12月1日からスイス・チューリヒで開かれた国際サッカー連盟(FIFA)理事会。2018年と2022年のW杯開催地を決定する重要な場に、僕もW杯招致議員連盟の一員として現地に行ってきました。11月29日に日本を発ち、12月1日のプレゼンテーション、翌2日の投票結果を見届けて、3日に帰国した4泊5日のスケジュールです。結果は皆さんご存知のとおり、日本が招致に乗り出していた2022年大会は中東のカタールでの開催が決まりました。
 実際に現地でFIFA理事の方にお会いすると、日本に対する信頼度は高いことを実感しました。2002年に韓国との共催ながら既にW杯を成功させていますし、クラブW杯の実績もあります。FIFAのレポートでも、さまざまな課題を指摘されてはいましたが、他の開催候補と遜色のない高い評価をいただいていました。投票前日のプレゼンテーションでは政府を代表して鈴木寛文部科学副大臣が登壇。鈴木副大臣も学生時代はサッカーをしており、ベッケンバウアーやプラティニ(いずれも現在FIFA理事)のポスターを部屋に飾っていた話を披露するなど、W杯にかける思いを精一杯アピールしていました。
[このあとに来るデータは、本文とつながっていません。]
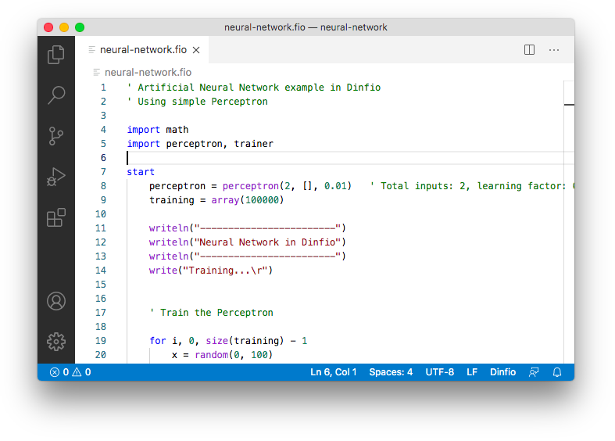Open the More Actions ellipsis menu
The height and width of the screenshot is (441, 615).
coord(554,50)
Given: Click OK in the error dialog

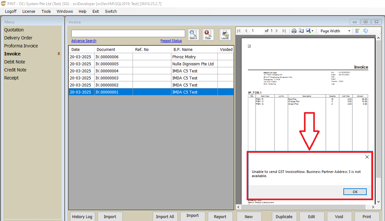Looking at the screenshot, I should [355, 192].
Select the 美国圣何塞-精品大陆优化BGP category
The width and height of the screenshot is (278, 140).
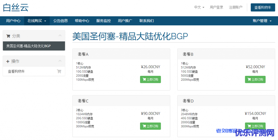(x=29, y=46)
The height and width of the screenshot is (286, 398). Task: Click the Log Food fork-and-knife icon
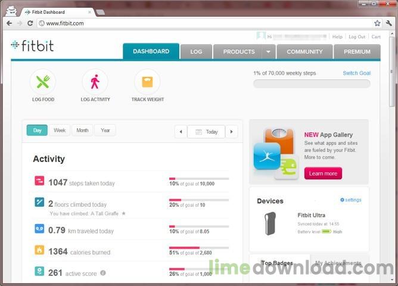tap(43, 82)
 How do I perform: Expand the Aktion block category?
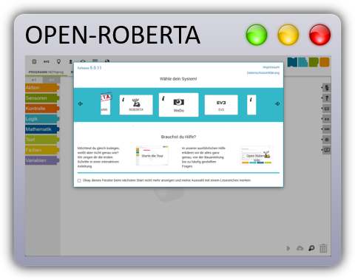tap(42, 88)
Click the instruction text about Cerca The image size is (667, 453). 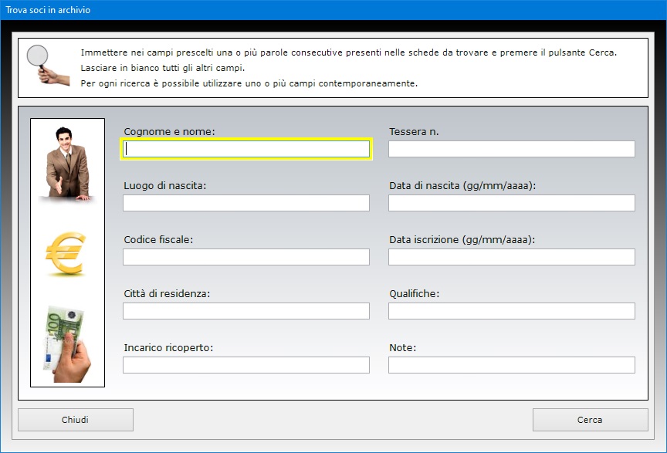(349, 52)
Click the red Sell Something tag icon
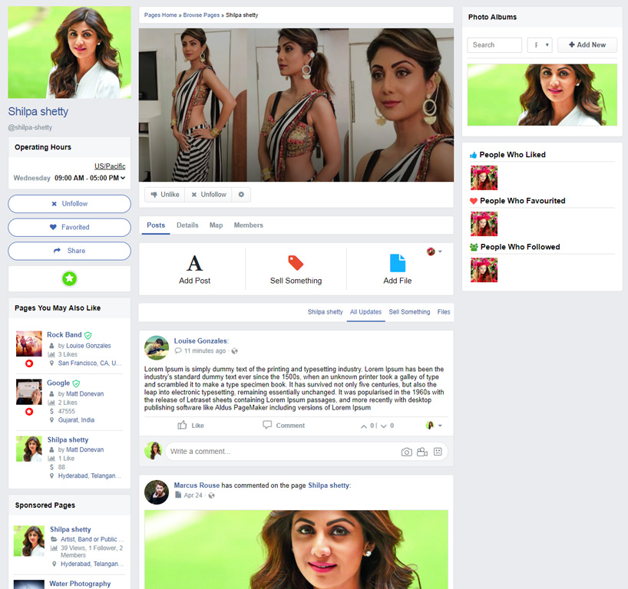628x589 pixels. point(296,263)
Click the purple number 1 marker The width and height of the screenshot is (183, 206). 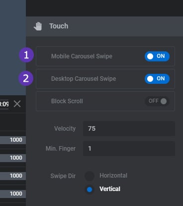click(26, 55)
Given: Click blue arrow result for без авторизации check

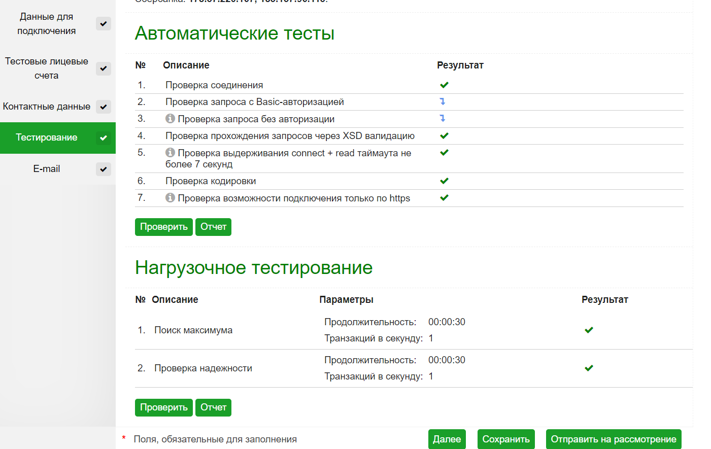Looking at the screenshot, I should 443,118.
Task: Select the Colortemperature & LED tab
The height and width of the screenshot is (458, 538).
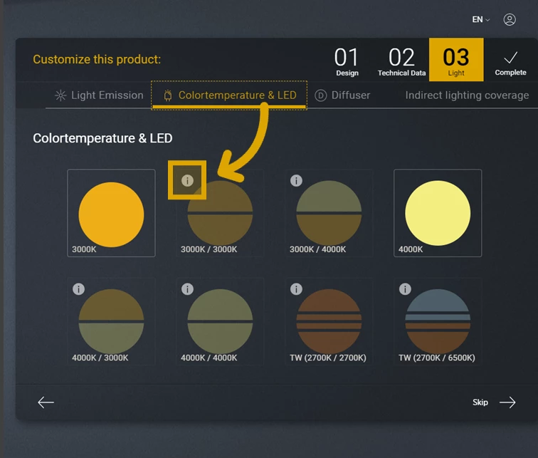Action: click(229, 95)
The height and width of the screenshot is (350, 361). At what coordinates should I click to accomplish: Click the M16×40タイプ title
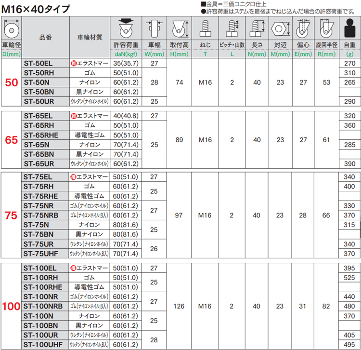click(35, 8)
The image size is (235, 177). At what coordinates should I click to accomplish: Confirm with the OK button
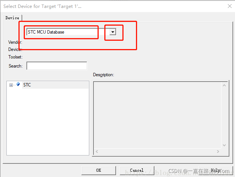click(x=99, y=170)
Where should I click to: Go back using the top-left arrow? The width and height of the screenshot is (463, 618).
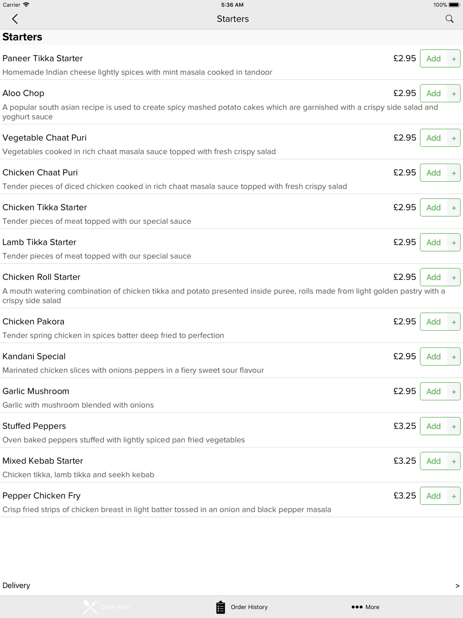(15, 19)
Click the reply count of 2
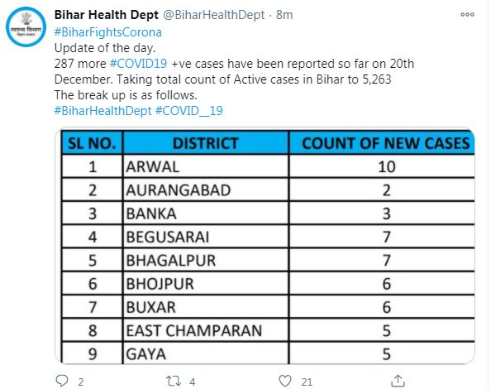491x389 pixels. coord(81,382)
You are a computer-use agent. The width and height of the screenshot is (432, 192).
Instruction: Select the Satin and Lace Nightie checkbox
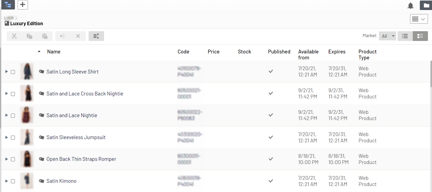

 ところが、現地で耳にした情報はライバル視していたアメリカではなく、カタールが過半数に近い票を固めているというもの。日本は苦戦を強いられていました。カタールは人口が141万人と愛媛県(143万人)とほぼ同じ規模の国です。W杯開催期間中の気温は40度を超え、元選手の立場から考えても、あまり歓迎できない開催地だと感じていました。空調システムを導入してスタジアムを涼しくするプランも、どこまで現実のものになるかわかりません。サッカー界最大のイベントで最高のプレーをファンにみせることを主眼に置けば、きっと日本の良さを見直してくれるはず。そう信じて、投票当日を迎えました。

 しかし、結果は事前の票読みに沿った形となりました。僕は小さい頃、初めて買ったサッカーボールに入っていたFIFAのロゴを見て、同じボールを世界中の選手たちが蹴っているのだと、夢を膨らませたひとりです。そんな純粋な思いを持ちながら、31歳まで現役を続けてきました。議員になった今も、サッカー少年だった時の気持ちは消えていません。FIFAは、よりよいサッカー界のために力を尽くし、次世代に夢を与えてくれる――。単純すぎるかもしれませんが、そんな思いを抱いていただけに、今回の決定には少し寂しい思いがしました。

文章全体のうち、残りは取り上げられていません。